Since the onset of trade and financial liberalization in the decade of the 1990s, the monetary policy framework of the Bank has placed greater emphasis on the use of market-based instruments (open market operations) rather than on direct policy instruments to effect monetary policy.
In mid-2002, the Central Bank implemented a new monetary policy framework based on the use of the Repurchase (‘Repo’) rate. This is the rate that the Central Bank charges commercial banks for borrowing funds on an overnight basis. Changes in the ‘Repo’ rate are used to signal to the banking system the direction in which the Central Bank wishes short-term interest rates, and ultimately, the whole structure of interest rates, to move. Movements in interest rates affect credit expansion which in turn affects inflation, employment and economic growth.
The Bank’s monetary policy framework has as its primary objectives, the maintenance of:
- A low and stable rate of inflation
- An orderly foreign exchange market; and
- An adequate level of foreign exchange reserves
The conduct of monetary policy is influenced by the pace of real economic activity, the fiscal operations of the Government, trade and capital flows as well as the operations of financial institutions. In carrying out its monetary policy, the Bank also takes into account the potential implications for the foreign exchange market and the stability of the exchange rate.
Monetary Policy Committee
The Monetary Policy Committee (MPC) is responsible for the development and implementation of the Bank’s monetary policy framework. This Committee sets the ‘Repo’ rate, issues the Monetary Policy Announcement and oversees the preparation and publication of the semi-annual Monetary Policy Report.
The MPC is assisted by a Monetary Policy Secretariat (MPS) which undertakes on-going analysis of the latest economic and financial information. The MPS is chaired by the Manager of Research and comprises staff from the Research, Information Services-Statistics Division and Reserves and Domestic Market Management Departments.

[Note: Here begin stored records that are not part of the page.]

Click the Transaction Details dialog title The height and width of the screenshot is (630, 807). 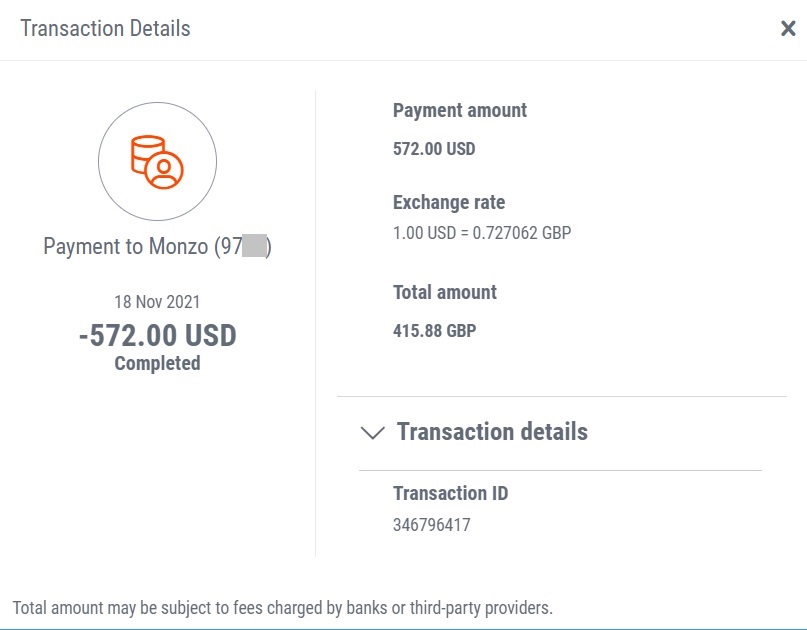point(105,28)
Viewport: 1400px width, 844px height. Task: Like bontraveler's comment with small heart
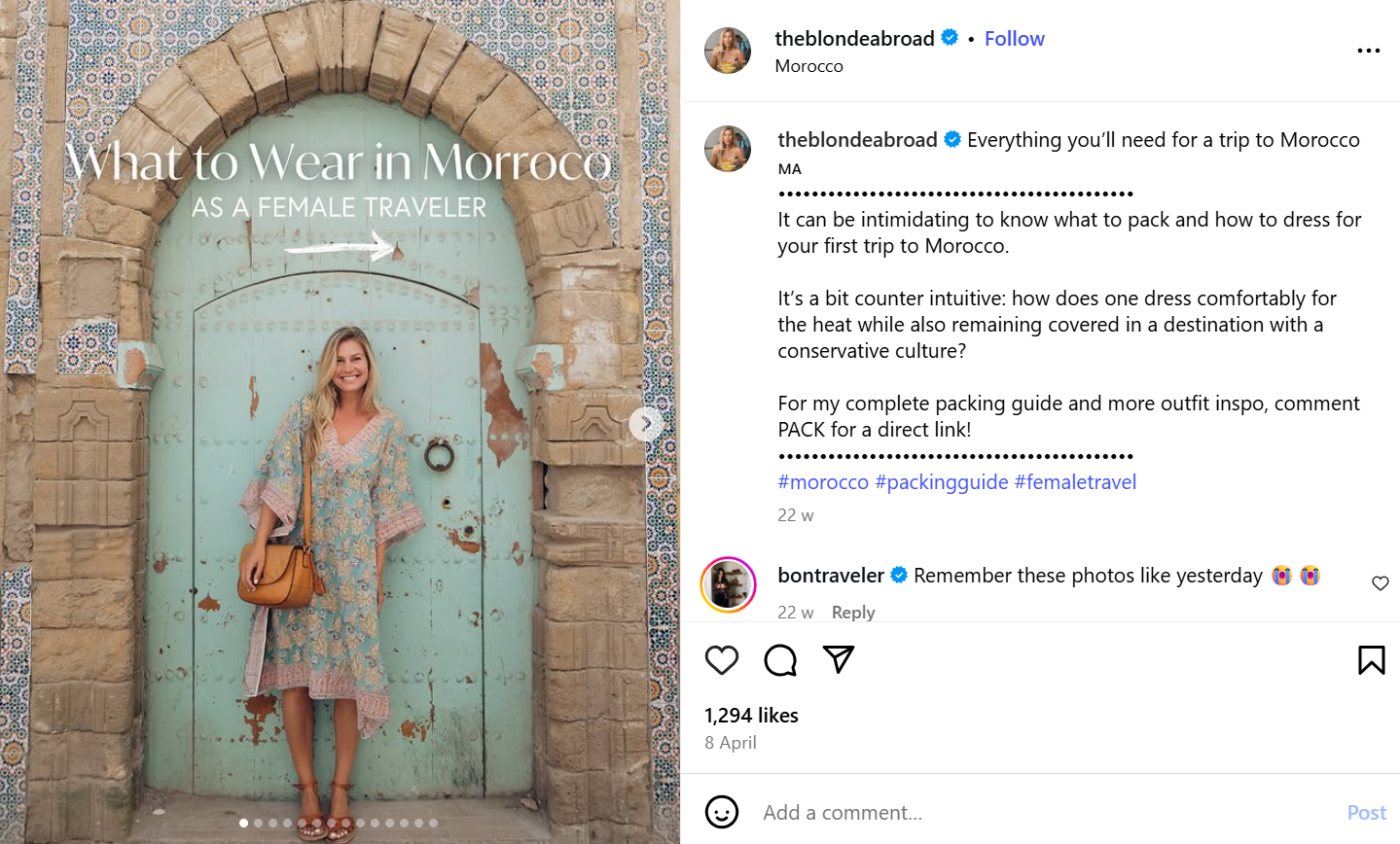point(1380,583)
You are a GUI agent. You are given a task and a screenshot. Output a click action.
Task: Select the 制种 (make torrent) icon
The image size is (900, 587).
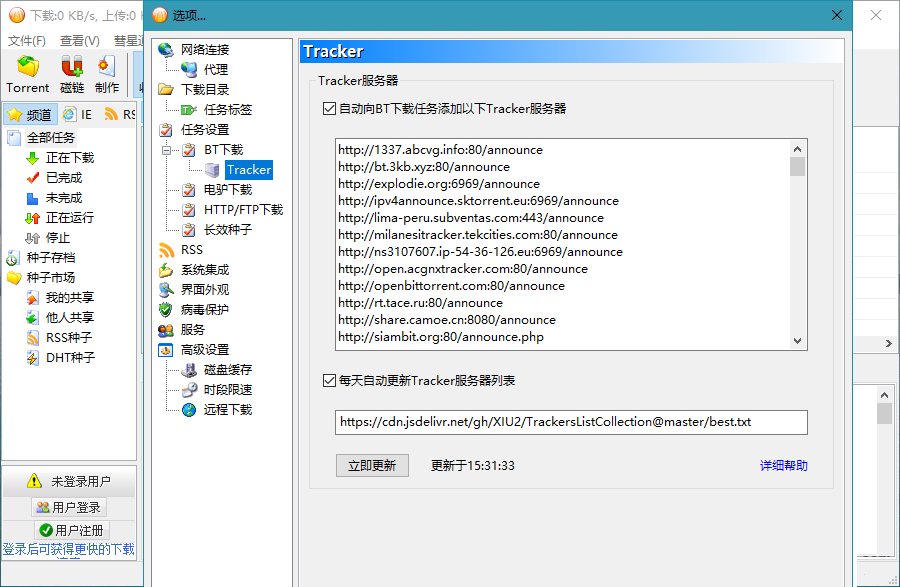pyautogui.click(x=107, y=71)
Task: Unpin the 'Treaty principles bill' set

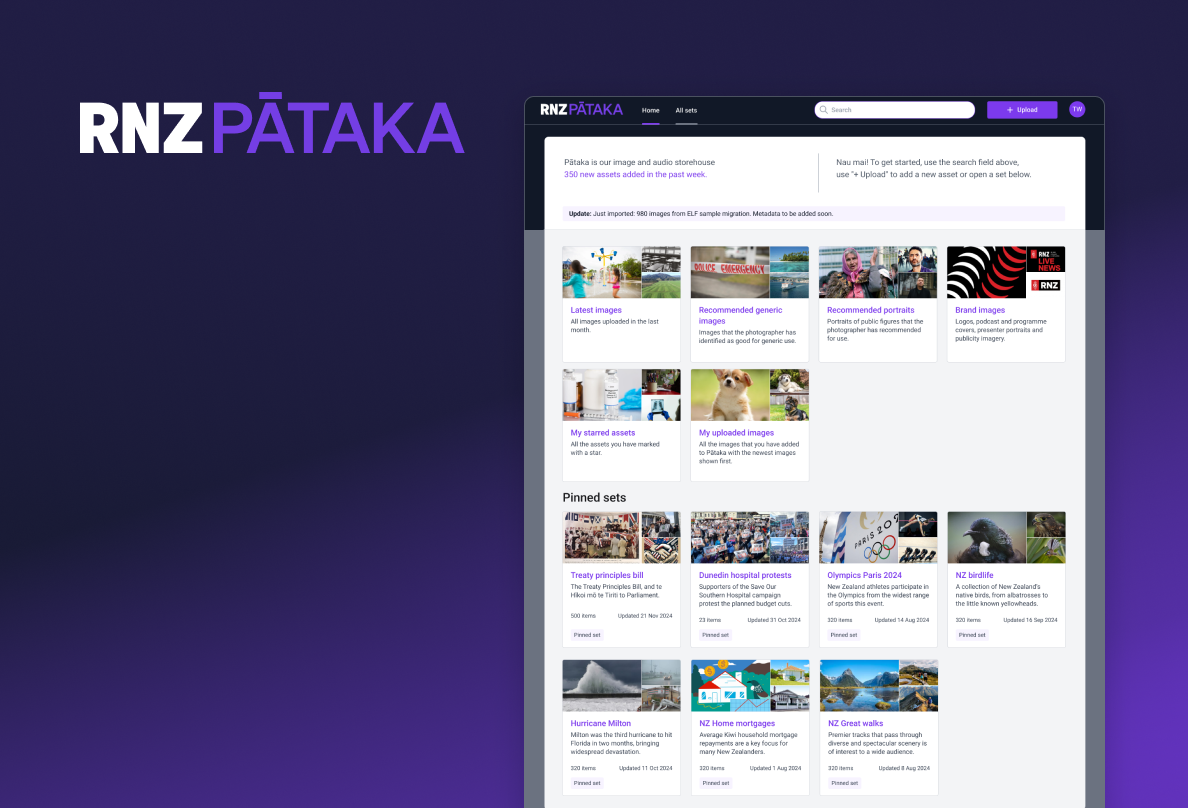Action: click(587, 634)
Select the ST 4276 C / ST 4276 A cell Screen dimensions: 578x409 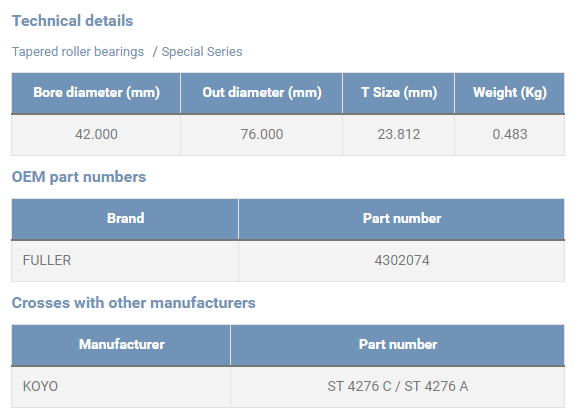(x=398, y=387)
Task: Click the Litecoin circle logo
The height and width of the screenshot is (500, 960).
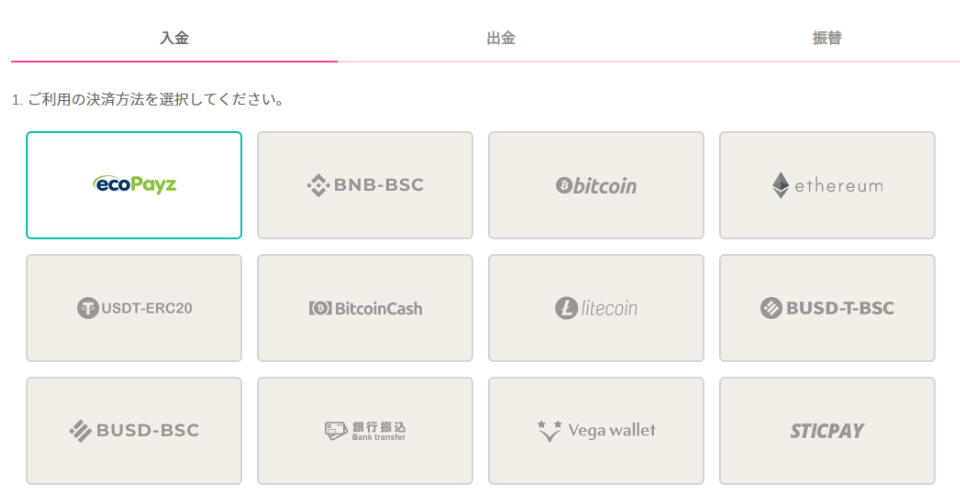Action: coord(566,308)
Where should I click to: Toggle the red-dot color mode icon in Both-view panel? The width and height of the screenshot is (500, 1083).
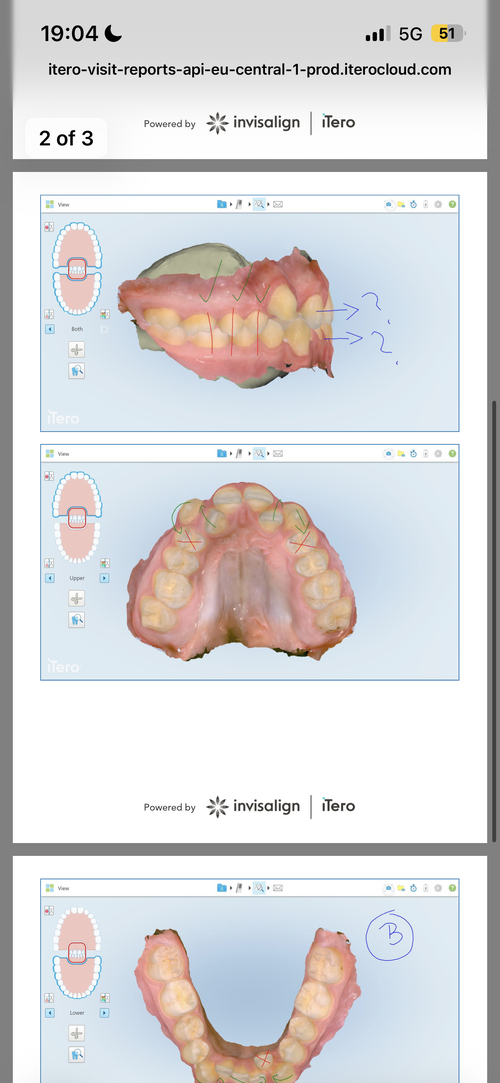(49, 226)
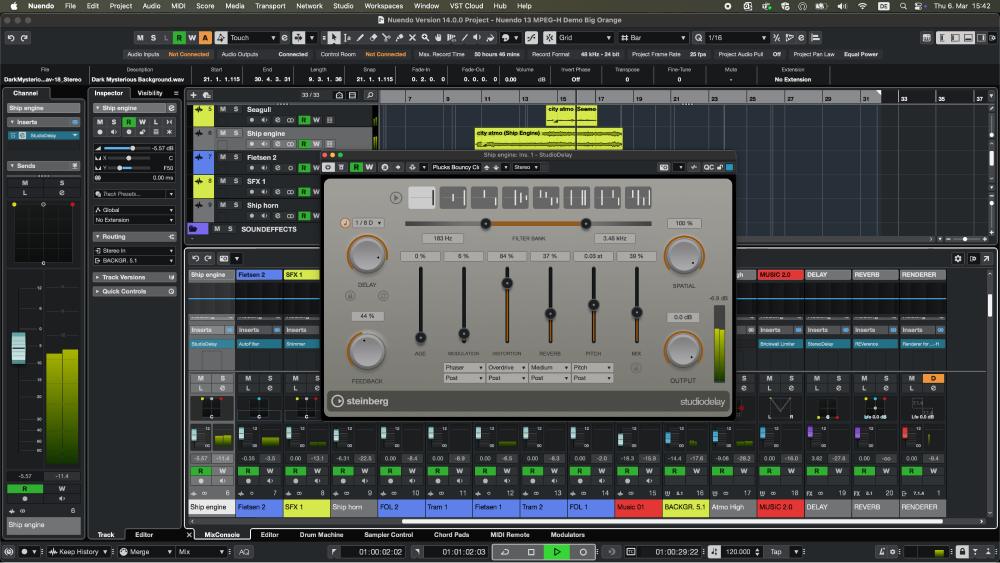Mute the Seagull track
This screenshot has width=1000, height=563.
[223, 109]
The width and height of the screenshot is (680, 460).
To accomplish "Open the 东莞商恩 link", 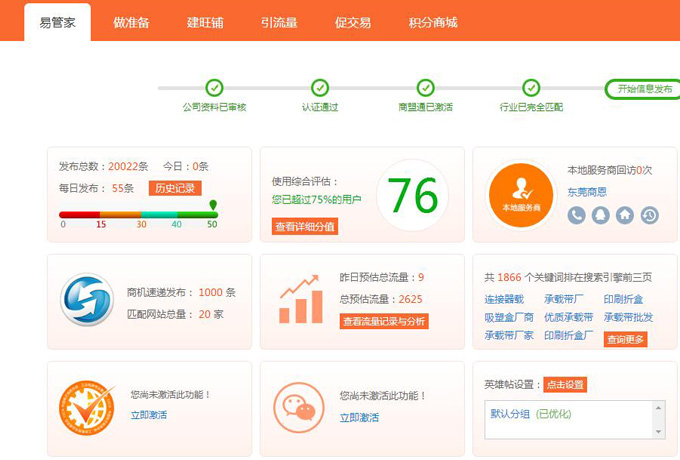I will (587, 192).
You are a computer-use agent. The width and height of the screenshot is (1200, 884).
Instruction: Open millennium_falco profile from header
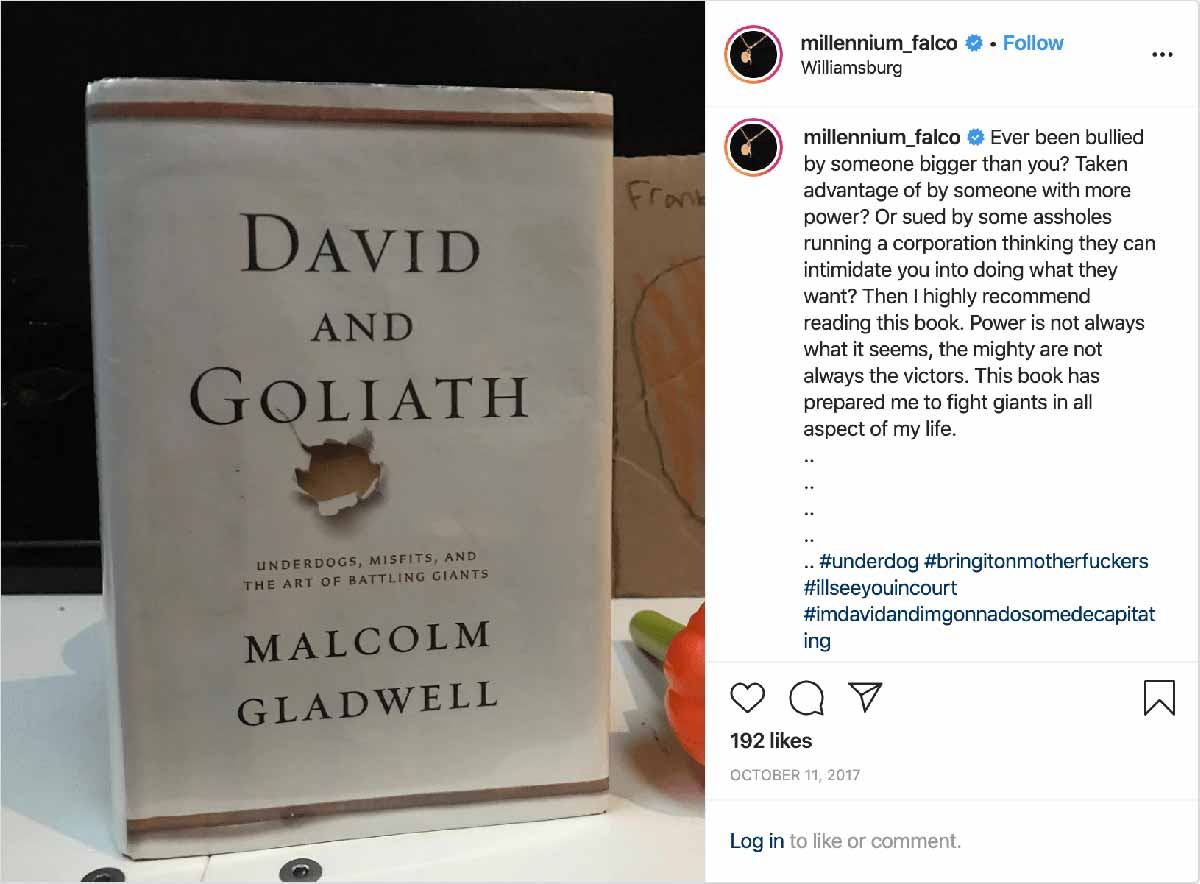pyautogui.click(x=879, y=43)
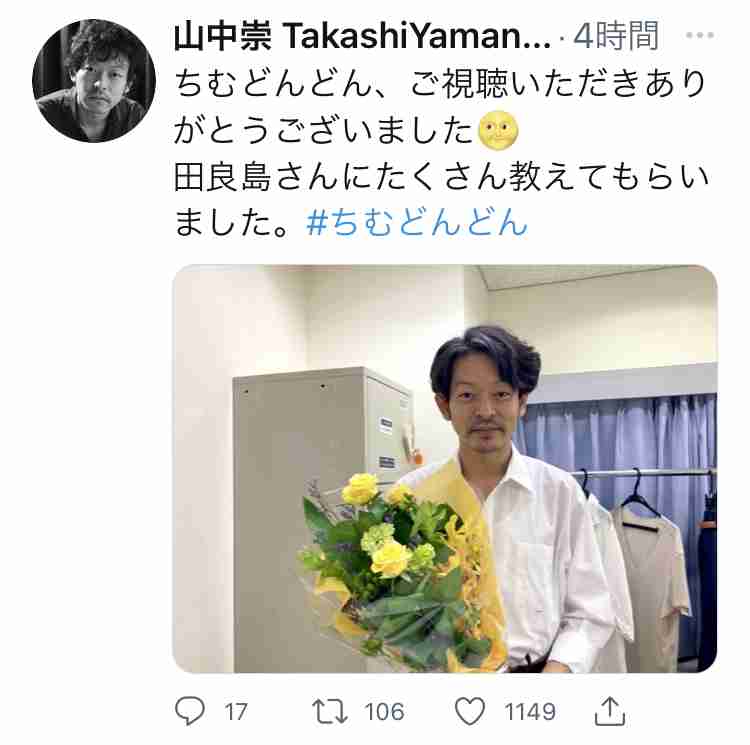Open the circular profile avatar

[x=94, y=81]
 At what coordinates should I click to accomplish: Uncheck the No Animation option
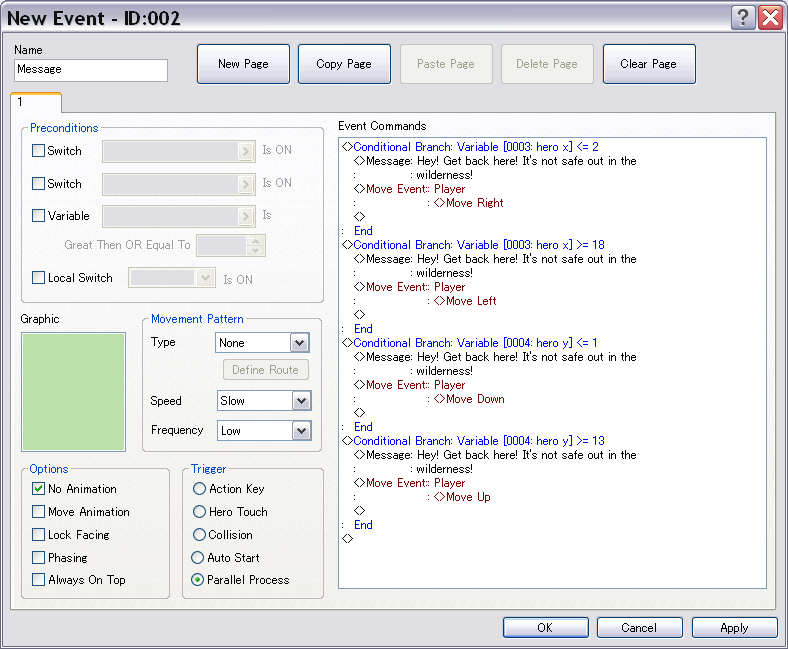(x=39, y=489)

Members of the Monetary Policy Committee
Dr. Alvin Hilaire
Governor and Chairman of the Board
Dr. Dorian Noel
Monetary Operations and Policy
Mr. Terrence Clarke
Mr. Alister Noel
Instruments of Monetary Policy
The Central Bank employs a range of both direct and indirect instruments to effect monetary policy. The indirect or market based instruments largely comprise open market operations and the use of a policy interest rate- the ‘Repo’ rate, while the direct instruments mainly involve use of the statutory reserve requirements. From time to time, the Bank also employs special facilities to absorb excess liquidity from the financial system.
Monetary Policy Communications
Monetary policy decisions of the Central Bank are usually communicated to the public via the 'Monetary Policy Announcement', periodically by way of special media releases and through the Monetary Policy Report which is published semi-annually.